Por Raquel Rolnik
Na semana passada, o Estadão publicou um editorial intitulado “A demagogia da mobilidade”. Em linhas gerais, o texto critica a instalação de corredores de ônibus e acusa o executivo municipal de “má vontade com o transporte individual”. Diz o editorial: “Não se discute a necessidade de dar prioridade ao transporte público e, no caso dos ônibus, de aumentar sua velocidade. Mas não é preciso fazer isso criando dificuldades para os que usam o carro como instrumento de trabalho. Especialmente para aqueles – como médicos e enfermeiros, para citar dois exemplos – cuja profissão tem exigências que o transporte público não consegue atender.”

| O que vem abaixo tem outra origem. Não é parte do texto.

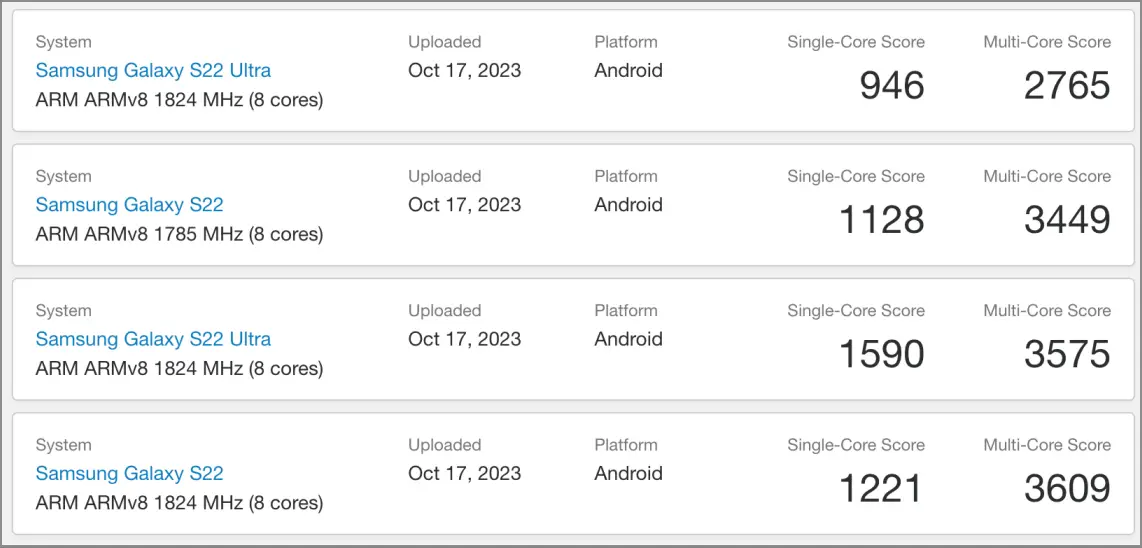The image size is (1142, 548).
Task: Click the multi-core score 2765
Action: pos(1067,86)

No mesmo dia, o projeto “Cidades para pessoas” publicou uma “Resposta aberta ao editorial do Estado de S. Paulo”. O texto lembra que a maior parte das viagens feitas na cidade de São Paulo não são por meio do carro: “Quando medimos as viagens diárias feitas na cidade, percebemos que os carros são minoria: 38,42% dos deslocamentos são coletivos (transportes públicos), 30,78% individuais (carros e motos) e 30,80% não motorizados (a pé e de bicicleta). Esses dados da pesquisa Origem e Destino foram a base do estudo do engenheiro de transportes Horácio Figueira que concluiu que 20% dos paulistanos se locomove de carro, mas ocupam 80% das vias da cidade.” E critica, portanto, o que o Estadão chama de “má vontade com o transporte individual”: “Na verdade é exatamente o oposto: a priorização do carro como transporte de massa é que passou as últimas décadas prejudicando a cidade. E é isso que pode ser revertido nesse processo de reequilíbrio de suas vias.”
No fim de semana, o engenheiro e sociólogo Eduardo Vasconcellos publicou, no site da Associação Nacional de Transportes Públicos (ANTP), um artigo intitulado “O Estadão e a demagogia dos corredores”. Diz o texto: “Por mais voltas que dê no seu raciocínio, o que está por trás do editorial é o descontentamento pela redução do espaço viário hoje ocupado pelos automóveis. Embora o editorial reconheça a necessidade de melhorar o transporte público o que se percebe nele é uma visão claramente elitista e irritada, ecoando os protestos que alguns usuários de automóvel vêm manifestando por meio da mídia.”.